• Your objective: Please write back every entry exactly, character for character.

• Source data:
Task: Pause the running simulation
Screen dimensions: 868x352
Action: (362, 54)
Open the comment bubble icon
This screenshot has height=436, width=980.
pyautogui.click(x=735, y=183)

• Task result:
Task: Pause the running simulation
Screen dimensions: 868x352
Action: (362, 54)
Open the comment bubble icon
This screenshot has height=436, width=980.
pyautogui.click(x=735, y=183)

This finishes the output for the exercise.